Are old Swiss francs still valid?
From Friday 30 April 2021, old Swiss bank notes will no longer be legal tender. This means they can no longer be used as a valid means of payment. … The old notes are the eighth series of Swiss money. The SNB started issuing the latest ninth series of Swiss banknotes in April 2016, starting with the 50 franc note.
Where can I exchange old Swiss banknotes?
In Switzerland, exchanging your damaged or recalled, but still exchangeable Swiss bank notes is easy and free of charge. You can do so at an office of the Swiss National Bank SNB (in Zurich, Bern, and Geneva).
Can bank accept old notes?
If you have a UK bank account, the simplest and quickest way to exchange your notes will normally be to deposit them with your bank. The Post Office Opens in a new window may also accept withdrawn notes as payment for goods and services, or as a deposit into any bank account you can access with them.
Can you still use old 10 notes in 2021?
The old paper £10 notes that were withdrawn from circulation on 1 March 2018 are no longer accepted as legal tender. This means you cannot use them to buy any goods or services whatsoever. However, all is not lost, as you can exchange your old £10 notes for new ones.

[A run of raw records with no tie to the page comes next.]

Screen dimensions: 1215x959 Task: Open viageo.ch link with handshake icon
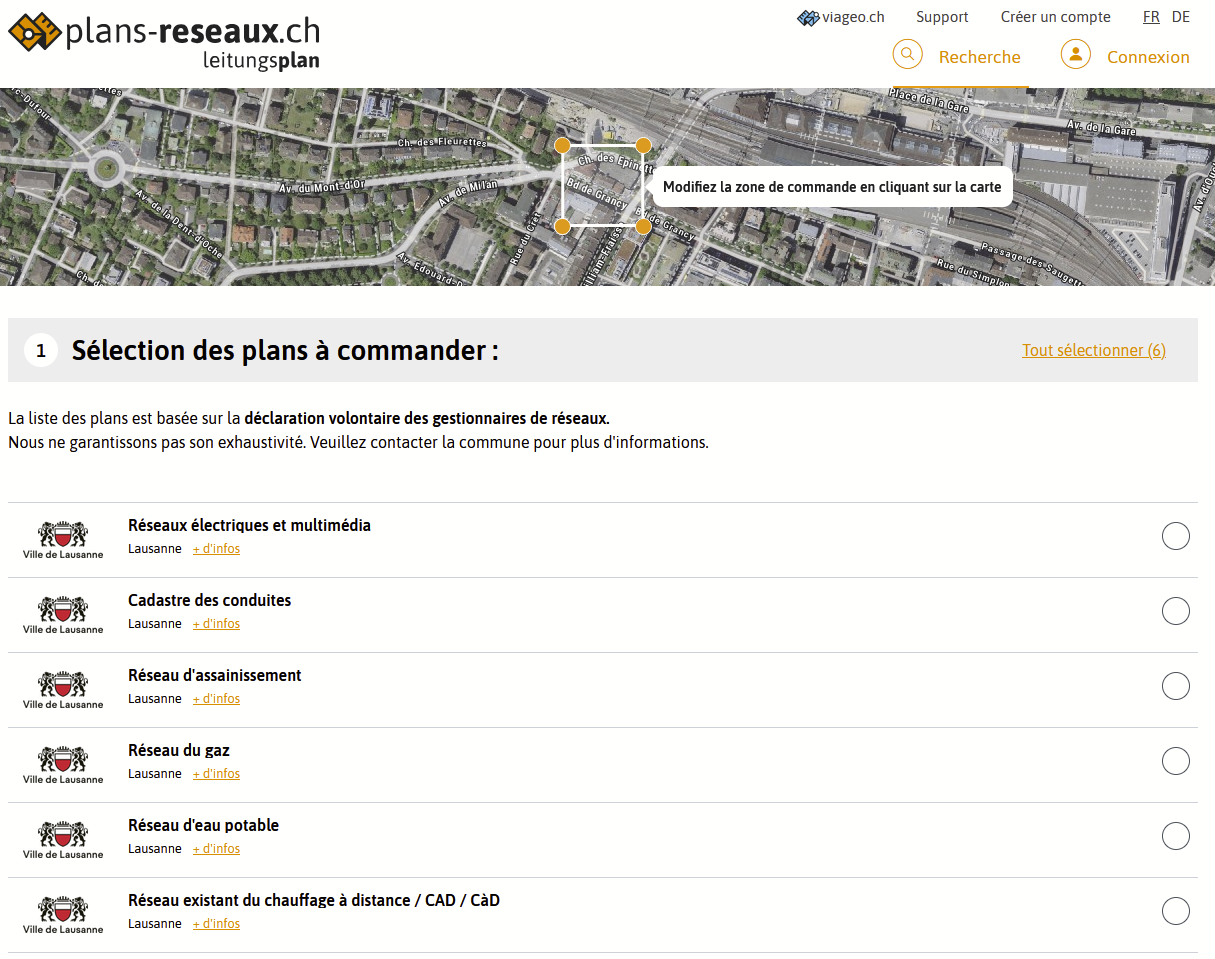coord(841,17)
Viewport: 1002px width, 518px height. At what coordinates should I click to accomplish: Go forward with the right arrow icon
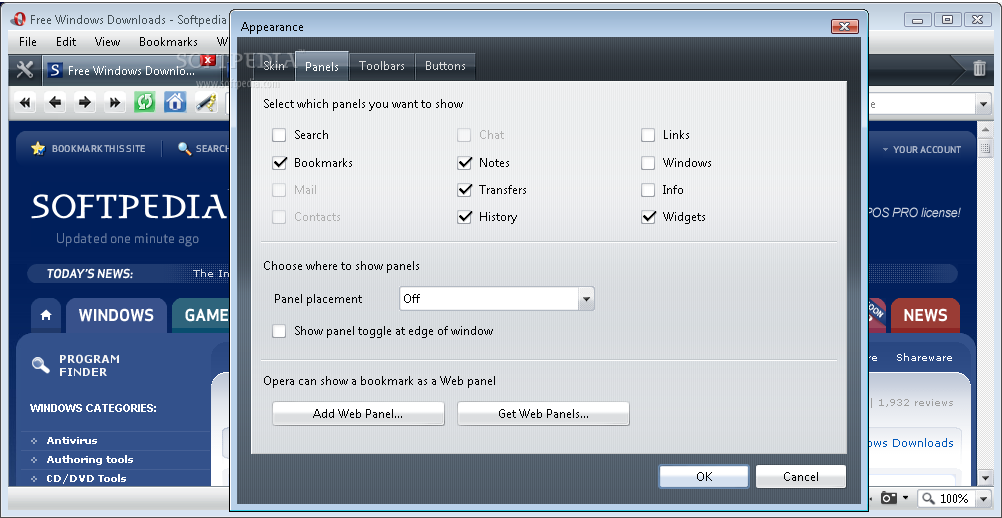pyautogui.click(x=86, y=102)
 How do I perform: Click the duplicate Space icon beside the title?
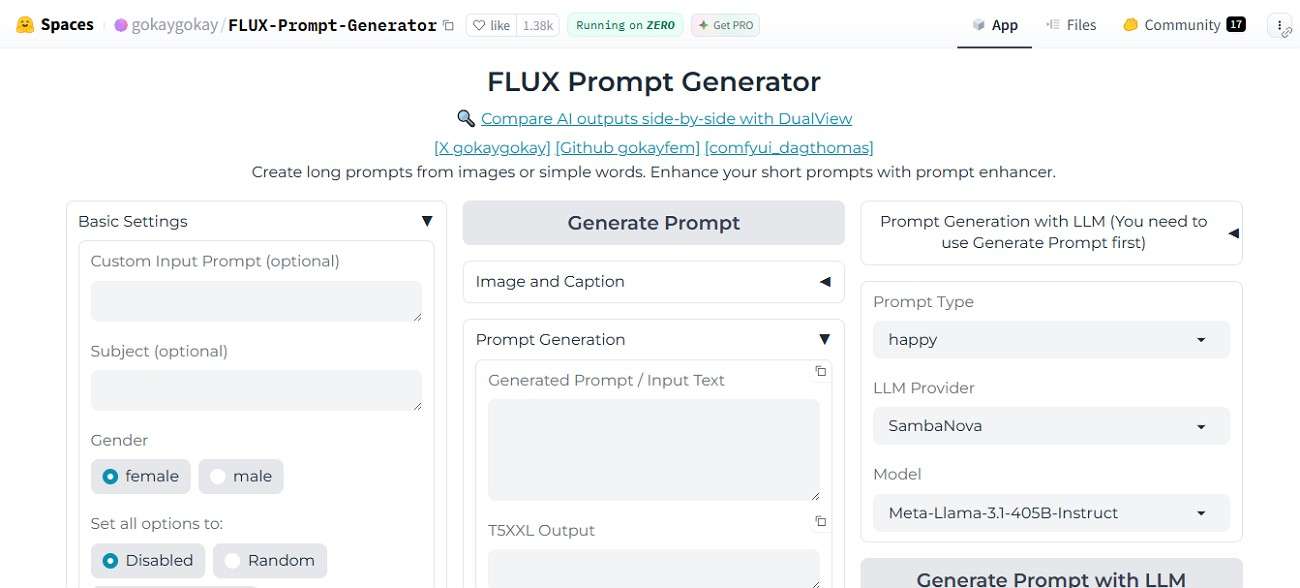tap(449, 25)
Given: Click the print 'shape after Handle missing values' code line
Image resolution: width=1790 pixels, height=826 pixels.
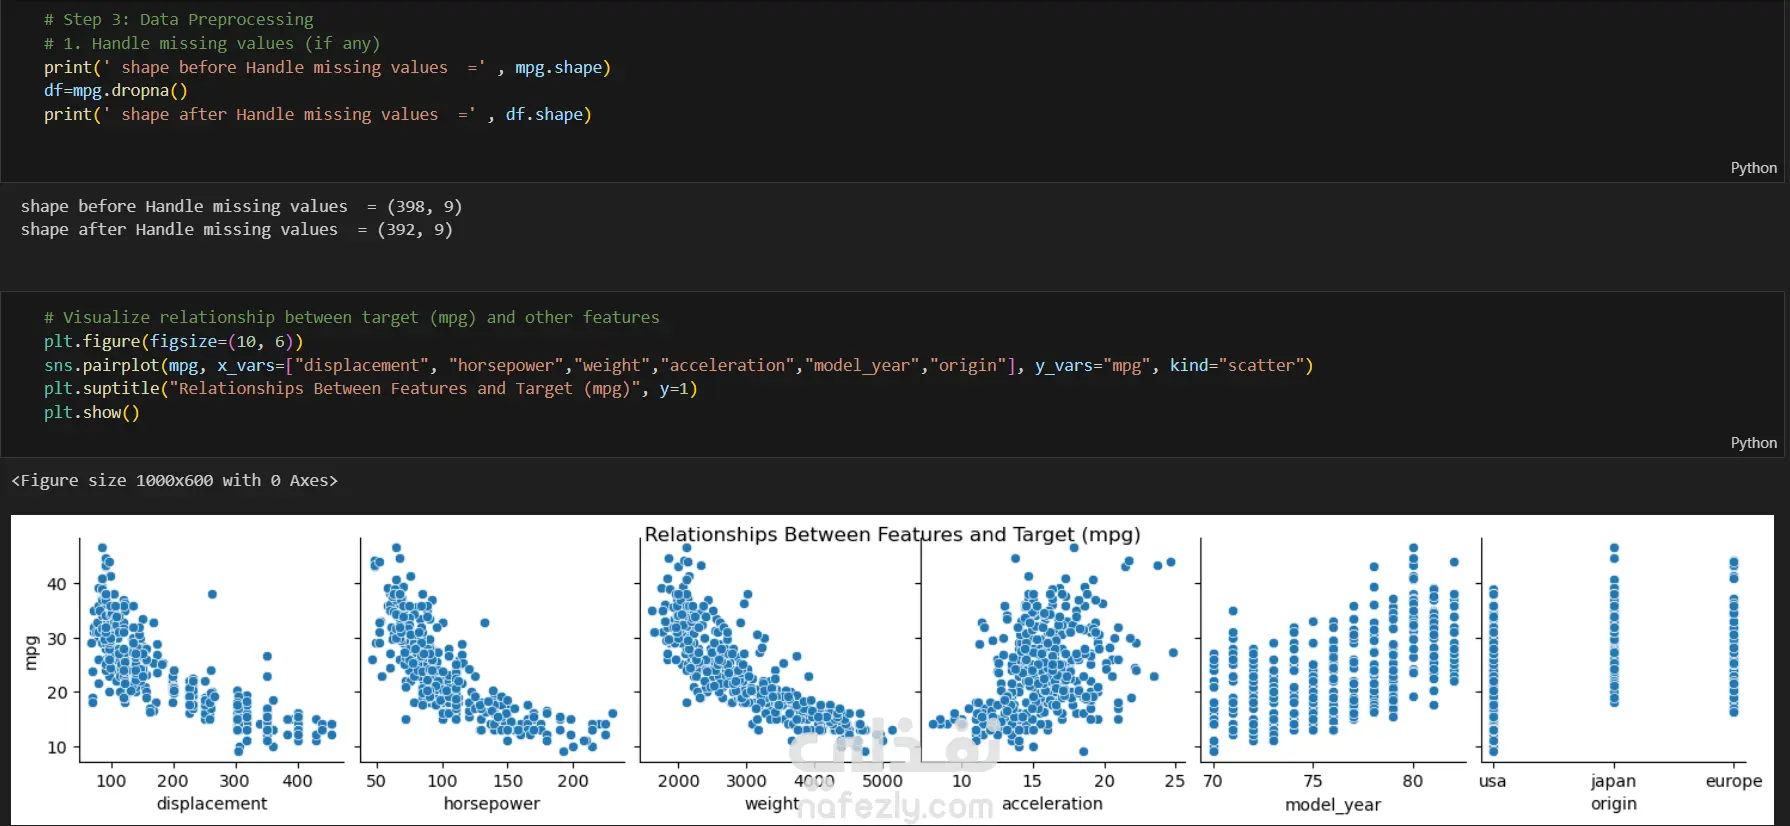Looking at the screenshot, I should point(317,115).
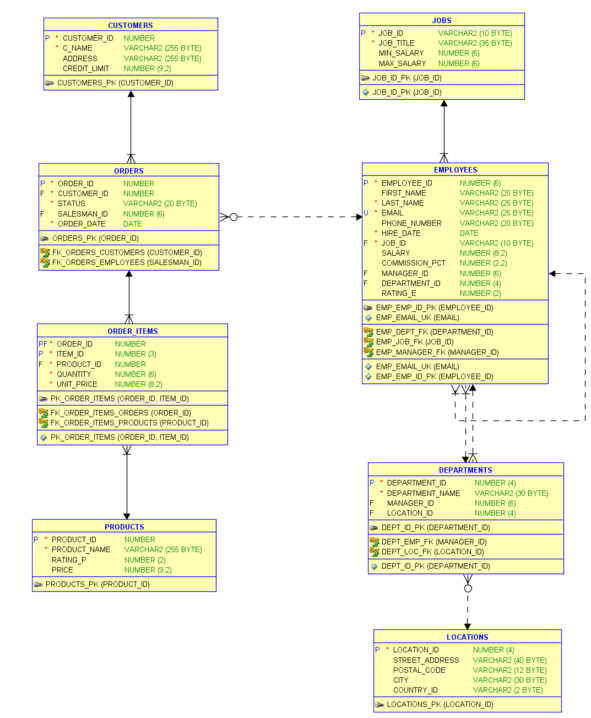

Can I exchange Swiss francs?
These banknotes were recalled as of 30 April 2021 and are thus no longer legal tender. They can be exchanged for an unlimited period of time at the SNB at full nominal value.
Can you exchange Swiss franc coins?
Swiss franc coinage is produced by the Bern-based Swissmint. Coins from 5 rappen to 5 Swiss francs are legal tender in Switzerland and Liechtenstein. … Banks and bureaux de change outside Switzerland don’t exchange Swiss Franc coins, only banknotes. However, we exchange all Swiss franc and rappen coins free of charge.
How long will the eighth series notes currently in circulation remain valid?
This does not apply to the public cash offices of the Confederation (SBB/CFF, Swiss Post), which will continue to accept eighth-series banknotes until 30 October 2021.
Is an old 20 note still legal tender?
Exchanging old notes
30 September 2022 is the last day you can use our paper £20 and £50 notes. After 30 September 2022, many banks will accept withdrawn notes as deposits from customers. The Post Office may also accept withdrawn notes as a deposit into any bank account you can access at the Post Office.
Are old notes still legal tender?
After 30 September 2022, they will no longer be legal tender
There is £24billion worth of old paper £20 and £50 notes still in circulation, according to new data from the Bank of England. This is made up of £9billion worth of £20 notes – approximately 450million notes, or eight for every adult in Britain.